The ruling on tele-town halls would not apply to robocalls made as part of lawmaker's campaigns — but rather just the calls they make in their official capacity — the official said.

The agency’s five commissioners will still have to approve those rulings. The commissioners vote on rulings at their discretion, so there is no deadline.

The legality of automated outreach for tele-town halls was highlighted when Supreme Court in January affirmed that the government is immune from the restrictions in the Telephone Consumer Protection Act, the major statute dealing with robocalls and other automated messages. The court ruled that federal contractors, in order to be immune from the law’s restrictions, must stay within the confines of the directions they received from the government entity paying for their services.

“The United States and its agencies, it is undisputed, are not subject to the TCPA’s prohibitions because no statute lifts their immunity,” wrote Justice Ruth Bader Ginsburg in the majority opinion.

Companies frequently reach out to the commission to make sure that they are following the rules concerning robocalls. One of the petitions came from a company that runs tele-town hall outreach for members of Congress, while the other two came from firms that work with the federal government.

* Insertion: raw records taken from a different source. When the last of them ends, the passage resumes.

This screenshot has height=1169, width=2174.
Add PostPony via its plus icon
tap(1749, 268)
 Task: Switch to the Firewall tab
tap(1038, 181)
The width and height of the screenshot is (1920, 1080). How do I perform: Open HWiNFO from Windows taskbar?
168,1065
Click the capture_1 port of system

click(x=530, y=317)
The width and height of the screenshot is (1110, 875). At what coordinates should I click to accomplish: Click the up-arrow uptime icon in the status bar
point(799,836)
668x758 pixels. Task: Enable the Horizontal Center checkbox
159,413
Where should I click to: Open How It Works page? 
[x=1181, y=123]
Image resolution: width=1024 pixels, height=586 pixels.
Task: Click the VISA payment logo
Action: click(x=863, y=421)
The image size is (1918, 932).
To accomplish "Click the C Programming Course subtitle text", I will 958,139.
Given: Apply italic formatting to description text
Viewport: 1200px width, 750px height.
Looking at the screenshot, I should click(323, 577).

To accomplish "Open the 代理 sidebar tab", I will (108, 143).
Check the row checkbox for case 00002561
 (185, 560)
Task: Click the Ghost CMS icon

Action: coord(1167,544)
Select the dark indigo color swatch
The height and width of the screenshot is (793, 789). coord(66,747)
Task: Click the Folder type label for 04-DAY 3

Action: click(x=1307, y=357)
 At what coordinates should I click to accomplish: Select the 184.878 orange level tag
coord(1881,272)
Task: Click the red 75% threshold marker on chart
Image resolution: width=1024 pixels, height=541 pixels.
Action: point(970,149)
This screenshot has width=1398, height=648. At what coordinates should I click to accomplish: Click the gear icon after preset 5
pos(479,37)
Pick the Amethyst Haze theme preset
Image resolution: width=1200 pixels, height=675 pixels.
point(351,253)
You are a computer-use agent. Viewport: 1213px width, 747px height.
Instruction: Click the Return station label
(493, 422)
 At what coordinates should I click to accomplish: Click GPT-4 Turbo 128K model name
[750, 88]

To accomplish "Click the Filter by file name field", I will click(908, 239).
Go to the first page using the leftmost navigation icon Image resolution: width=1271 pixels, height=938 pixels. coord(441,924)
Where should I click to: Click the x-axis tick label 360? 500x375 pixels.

One of the companies conducts outreach relating to employment benefits, while another runs surveys for federal agencies, according to the official.

The legality of tele-town halls is important to congressional offices, which use them to get constituents to participate in the events.

When the commission approved new robocalling rules last June, it later had to release guidance clarifying that as long as contractors working for lawmakers “continue to adhere to the decades old rules” in certain cases, they would remain in the clear.